Other issues in this category (26)
Leaks circulating in the wild
Wednesday, March 28, 2018
Media outlets (including the Anti-virus Times ) often publish news stories about data leaks. But, honestly, are we or any people we know ever affected by them? Perhaps, it's only media-generated buzz, nothing more?
In 2016, the cloud-security company Bitglass presented the results of its "Where's Your Data?" research project. To track how stolen personal information ends up in cybercriminals' hands, the company simulated a data leak from a non-existent bank employee. The fictitious employee supposedly leaked a corporate document containing credentials belonging to 1,500 staff members of the imaginary company. The fabricated files incorporated a Bitglass signature, which enabled the company to determine potential buyers' IP addresses and their country of residence once the data emerged on the Dark Web.
So the company fabricated an employee database and "leaked" it to track down parties that may be interested in it. For example, they monitored the use of dummy email addresses.
A few days after the leak, the data resurfaced in over 20 countries on different continents. One out of ten owners of the stolen data attempted to sign into the Google accounts whose credentials were ostensibly leaked. Within 24 hours, five attempts had been made to penetrate the imaginary bank's infrastructure.

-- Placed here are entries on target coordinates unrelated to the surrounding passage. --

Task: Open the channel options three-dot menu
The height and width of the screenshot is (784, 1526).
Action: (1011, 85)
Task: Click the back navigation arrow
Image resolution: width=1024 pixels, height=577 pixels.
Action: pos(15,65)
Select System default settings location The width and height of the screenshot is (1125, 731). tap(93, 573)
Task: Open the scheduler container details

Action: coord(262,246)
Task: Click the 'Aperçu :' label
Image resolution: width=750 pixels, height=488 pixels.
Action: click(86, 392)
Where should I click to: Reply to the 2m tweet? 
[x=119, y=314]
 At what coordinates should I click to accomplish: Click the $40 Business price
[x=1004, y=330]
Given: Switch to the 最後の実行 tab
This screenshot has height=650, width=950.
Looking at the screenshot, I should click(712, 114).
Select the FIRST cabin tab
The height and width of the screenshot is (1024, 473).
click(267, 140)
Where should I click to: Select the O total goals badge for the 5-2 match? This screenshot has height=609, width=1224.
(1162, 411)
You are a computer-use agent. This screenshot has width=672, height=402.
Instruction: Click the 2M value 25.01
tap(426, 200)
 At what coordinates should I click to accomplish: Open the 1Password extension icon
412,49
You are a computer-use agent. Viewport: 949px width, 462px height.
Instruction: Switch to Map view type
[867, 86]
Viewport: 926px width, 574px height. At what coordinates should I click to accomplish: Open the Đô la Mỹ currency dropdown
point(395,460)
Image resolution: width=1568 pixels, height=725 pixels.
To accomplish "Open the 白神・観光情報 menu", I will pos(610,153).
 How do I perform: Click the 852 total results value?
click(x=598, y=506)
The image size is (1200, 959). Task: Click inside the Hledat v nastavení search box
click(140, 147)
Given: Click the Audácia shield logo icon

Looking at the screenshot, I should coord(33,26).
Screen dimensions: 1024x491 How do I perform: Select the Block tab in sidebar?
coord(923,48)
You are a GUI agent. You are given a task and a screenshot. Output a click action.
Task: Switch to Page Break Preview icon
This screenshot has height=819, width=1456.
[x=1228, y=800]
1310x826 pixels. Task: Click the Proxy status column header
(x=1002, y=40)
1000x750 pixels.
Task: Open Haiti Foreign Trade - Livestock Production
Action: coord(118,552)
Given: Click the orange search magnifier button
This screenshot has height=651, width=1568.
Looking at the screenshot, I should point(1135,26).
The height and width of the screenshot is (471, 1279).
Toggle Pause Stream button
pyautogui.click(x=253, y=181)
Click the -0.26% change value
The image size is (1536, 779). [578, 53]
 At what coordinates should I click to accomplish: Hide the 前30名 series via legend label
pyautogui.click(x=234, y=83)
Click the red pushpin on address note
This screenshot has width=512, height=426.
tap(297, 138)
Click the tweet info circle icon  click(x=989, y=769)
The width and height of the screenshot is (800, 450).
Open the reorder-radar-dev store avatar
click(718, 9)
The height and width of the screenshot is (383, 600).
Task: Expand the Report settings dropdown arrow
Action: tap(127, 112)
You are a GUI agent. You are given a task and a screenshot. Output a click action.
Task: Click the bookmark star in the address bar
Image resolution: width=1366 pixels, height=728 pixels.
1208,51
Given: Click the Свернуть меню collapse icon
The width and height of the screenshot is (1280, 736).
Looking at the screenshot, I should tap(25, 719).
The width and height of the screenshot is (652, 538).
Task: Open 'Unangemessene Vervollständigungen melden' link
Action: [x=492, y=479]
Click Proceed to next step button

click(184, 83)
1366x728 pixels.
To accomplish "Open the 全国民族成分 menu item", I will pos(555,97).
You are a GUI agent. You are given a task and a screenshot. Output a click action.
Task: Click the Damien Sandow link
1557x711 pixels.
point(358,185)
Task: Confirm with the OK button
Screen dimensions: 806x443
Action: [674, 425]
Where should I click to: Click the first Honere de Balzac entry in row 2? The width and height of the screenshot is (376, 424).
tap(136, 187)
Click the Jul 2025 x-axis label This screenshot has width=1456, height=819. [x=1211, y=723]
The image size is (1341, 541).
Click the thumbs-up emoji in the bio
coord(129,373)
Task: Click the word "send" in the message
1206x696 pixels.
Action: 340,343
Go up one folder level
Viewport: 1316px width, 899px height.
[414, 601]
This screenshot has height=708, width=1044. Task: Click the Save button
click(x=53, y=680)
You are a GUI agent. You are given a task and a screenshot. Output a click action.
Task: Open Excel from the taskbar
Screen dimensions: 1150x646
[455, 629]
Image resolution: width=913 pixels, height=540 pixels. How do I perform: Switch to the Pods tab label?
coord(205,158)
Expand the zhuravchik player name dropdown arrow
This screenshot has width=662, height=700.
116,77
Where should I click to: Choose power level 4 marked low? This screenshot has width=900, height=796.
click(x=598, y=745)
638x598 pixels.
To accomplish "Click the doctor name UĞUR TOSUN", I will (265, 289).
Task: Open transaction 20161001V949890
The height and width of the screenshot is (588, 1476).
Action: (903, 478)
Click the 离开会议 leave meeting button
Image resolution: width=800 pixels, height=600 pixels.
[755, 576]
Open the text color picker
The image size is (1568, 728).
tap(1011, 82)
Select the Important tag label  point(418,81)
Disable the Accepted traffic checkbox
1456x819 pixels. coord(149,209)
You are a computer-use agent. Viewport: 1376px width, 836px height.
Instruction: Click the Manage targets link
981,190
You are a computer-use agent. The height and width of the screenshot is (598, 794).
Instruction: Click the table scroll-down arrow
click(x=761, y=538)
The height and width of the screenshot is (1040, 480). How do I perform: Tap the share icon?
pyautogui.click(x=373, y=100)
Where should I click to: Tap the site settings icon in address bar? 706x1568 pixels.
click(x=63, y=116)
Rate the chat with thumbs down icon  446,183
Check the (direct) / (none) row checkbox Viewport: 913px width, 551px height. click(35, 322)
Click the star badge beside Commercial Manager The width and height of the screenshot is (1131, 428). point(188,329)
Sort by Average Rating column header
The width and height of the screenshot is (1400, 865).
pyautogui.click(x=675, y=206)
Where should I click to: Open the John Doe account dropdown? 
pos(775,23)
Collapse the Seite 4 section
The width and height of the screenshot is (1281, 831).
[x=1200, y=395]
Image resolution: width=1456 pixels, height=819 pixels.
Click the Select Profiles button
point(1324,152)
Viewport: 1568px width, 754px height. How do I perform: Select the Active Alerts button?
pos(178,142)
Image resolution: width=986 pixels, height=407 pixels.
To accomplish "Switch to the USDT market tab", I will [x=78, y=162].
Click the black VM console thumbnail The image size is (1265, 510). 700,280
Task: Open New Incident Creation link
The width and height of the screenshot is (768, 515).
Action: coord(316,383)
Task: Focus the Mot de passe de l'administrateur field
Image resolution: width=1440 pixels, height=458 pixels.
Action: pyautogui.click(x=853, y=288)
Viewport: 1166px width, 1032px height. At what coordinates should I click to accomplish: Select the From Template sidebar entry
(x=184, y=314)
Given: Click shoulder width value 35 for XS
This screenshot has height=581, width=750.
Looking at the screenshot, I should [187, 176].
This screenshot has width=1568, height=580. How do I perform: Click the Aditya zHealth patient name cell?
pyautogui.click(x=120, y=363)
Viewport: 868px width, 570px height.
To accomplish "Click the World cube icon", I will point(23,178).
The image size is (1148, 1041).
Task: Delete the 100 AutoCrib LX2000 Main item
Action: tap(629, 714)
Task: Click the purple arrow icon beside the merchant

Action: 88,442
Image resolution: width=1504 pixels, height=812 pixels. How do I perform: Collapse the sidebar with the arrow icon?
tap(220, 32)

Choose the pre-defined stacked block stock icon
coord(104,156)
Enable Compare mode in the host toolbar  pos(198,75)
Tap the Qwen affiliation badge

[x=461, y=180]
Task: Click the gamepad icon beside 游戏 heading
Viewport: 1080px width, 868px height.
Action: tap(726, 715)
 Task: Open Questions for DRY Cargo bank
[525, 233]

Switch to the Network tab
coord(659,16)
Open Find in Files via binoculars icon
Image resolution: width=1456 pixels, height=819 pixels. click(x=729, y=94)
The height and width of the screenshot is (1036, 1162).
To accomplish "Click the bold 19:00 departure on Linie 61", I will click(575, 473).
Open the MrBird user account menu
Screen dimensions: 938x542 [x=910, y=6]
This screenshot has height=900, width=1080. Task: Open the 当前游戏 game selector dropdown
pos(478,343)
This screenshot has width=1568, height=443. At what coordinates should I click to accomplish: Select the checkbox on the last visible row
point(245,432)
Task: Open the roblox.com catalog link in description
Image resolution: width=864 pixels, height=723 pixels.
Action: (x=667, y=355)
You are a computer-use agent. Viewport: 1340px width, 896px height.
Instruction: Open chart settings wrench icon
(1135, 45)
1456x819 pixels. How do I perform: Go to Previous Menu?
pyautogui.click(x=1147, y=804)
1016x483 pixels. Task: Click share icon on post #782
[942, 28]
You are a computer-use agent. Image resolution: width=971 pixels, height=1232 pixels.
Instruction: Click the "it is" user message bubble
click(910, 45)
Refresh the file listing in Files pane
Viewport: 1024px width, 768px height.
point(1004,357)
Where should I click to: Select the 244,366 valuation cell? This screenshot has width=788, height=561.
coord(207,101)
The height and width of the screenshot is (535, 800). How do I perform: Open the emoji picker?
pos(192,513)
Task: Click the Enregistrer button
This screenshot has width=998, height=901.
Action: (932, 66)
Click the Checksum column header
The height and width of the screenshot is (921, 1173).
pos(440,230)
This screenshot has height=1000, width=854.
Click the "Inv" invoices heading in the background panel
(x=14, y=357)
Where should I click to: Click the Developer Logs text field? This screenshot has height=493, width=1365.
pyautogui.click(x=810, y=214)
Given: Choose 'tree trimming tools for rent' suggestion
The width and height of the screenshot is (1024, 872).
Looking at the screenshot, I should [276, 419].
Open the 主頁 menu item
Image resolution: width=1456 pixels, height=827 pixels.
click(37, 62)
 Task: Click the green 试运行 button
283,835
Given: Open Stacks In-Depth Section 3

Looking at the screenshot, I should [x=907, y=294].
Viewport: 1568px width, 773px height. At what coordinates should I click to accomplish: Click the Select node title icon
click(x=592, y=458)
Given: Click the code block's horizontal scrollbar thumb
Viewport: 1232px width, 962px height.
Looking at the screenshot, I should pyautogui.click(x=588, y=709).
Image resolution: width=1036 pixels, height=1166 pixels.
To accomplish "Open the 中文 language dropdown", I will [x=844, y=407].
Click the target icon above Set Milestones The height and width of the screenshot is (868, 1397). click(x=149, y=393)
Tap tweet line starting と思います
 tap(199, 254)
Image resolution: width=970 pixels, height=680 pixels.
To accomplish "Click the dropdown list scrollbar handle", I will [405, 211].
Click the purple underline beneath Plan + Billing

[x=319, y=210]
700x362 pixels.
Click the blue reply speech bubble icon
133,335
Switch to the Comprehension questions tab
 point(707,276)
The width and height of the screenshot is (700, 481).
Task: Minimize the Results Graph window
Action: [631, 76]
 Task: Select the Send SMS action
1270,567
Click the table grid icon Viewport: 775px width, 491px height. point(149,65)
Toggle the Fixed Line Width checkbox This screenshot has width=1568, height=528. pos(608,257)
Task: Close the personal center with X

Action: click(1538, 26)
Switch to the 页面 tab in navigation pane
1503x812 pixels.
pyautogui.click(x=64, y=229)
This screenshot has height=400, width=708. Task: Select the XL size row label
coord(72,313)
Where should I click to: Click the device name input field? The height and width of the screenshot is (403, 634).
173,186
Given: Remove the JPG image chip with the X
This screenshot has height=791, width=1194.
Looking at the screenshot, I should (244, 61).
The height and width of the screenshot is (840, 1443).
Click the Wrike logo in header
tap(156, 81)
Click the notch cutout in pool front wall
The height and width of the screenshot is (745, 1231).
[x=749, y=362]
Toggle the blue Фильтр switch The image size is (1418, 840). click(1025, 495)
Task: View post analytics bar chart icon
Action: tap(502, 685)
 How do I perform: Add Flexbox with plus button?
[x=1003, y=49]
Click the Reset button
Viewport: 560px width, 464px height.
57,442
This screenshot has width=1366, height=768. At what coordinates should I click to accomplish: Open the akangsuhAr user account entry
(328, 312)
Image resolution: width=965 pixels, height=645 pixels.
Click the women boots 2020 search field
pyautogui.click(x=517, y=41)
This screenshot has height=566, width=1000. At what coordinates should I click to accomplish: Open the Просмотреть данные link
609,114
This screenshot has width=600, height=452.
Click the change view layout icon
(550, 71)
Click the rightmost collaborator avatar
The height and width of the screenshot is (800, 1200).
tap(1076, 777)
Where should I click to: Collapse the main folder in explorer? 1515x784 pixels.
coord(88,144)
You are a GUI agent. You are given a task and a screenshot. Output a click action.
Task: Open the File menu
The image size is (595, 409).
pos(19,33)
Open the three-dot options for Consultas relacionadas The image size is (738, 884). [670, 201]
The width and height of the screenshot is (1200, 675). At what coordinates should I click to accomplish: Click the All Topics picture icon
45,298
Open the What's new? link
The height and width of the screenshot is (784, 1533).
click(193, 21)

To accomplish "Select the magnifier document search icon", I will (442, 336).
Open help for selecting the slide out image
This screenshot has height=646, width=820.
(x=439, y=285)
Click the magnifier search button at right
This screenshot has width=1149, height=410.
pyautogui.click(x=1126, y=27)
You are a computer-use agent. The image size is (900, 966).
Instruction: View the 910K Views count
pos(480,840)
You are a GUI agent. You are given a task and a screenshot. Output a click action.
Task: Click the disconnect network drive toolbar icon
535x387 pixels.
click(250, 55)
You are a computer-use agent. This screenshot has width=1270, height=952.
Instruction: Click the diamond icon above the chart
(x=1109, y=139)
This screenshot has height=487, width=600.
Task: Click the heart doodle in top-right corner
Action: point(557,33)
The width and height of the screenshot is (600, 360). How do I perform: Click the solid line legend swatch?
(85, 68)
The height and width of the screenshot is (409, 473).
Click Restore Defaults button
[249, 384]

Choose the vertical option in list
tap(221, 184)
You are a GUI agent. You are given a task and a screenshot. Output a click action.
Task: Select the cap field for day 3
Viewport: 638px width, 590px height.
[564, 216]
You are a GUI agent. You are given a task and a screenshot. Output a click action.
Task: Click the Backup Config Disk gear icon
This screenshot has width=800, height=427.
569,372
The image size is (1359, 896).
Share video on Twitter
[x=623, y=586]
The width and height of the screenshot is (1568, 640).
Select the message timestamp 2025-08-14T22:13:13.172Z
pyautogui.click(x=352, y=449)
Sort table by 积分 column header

Naturally, the leaked files contained no information related to any real people. The credentials were randomly generated. But the data spread all over the Web and drew considerable interest.
And yet leaking information and actually using it are two different things. Information can be put to use months or even years after an actual leak occurred—as soon as someone gets interested in it. So if you haven't felt an immediate impact after a data leak, don't think you’re out of the woods. Things can take a turn for the worse later.
Compromised data can appear on the underground market as separate pieces of information or in a more user-friendly format such as happened to the largest known database of leaked credentials.
Also bear in mind that a piece of relatively unimportant information, such as an email address with no password, can still be abused. Attackers can employ social-engineering techniques to lure a target into divulging the credentials they need. So if you’ve discovered that your personal information has been leaked, don't lower your guard, and pay close attention to all the calls and messages you receive. At this point, following basic security rules (e.g., refraining from revealing your password during a phone call "from the bank") is of utmost importance.
You can use the Data Breach database to learn about companies whose data was leaked.
I downloaded the database a few days ago. I found my old password for Badoo, LinkedIn, MySpace, VK and LostFilm.TV. I also dug out the old password my wife is still using on several sites. I went on to do some online searches for acquaintances of mine—about half of them found out that some of their credentials had been exposed. Most of the passwords were outdated, but some were still being used… So the lesson is to change your password often, and don't use the same password on all sites. :)
The Anti-virus Times recommends
- If you hear about a data leak, change your passwords.
- Make sure your passwords are strong.
The most common password in the database containing 1.4 billion credentials was "123456".
- Never store passwords in your browser's password manager or in text files or in office documents on your computer.
- Don't use a single password to access online banking and entertainment sites.
- Check your account balance regularly.
It can also be a good idea to check your credit history by contacting an appropriate financial institution in your country to make sure that no one has attempted to impersonate you to borrow money from a bank..
- Delete files containing personal information if you no longer need them, and keep the files like that you do need in a safe storage location.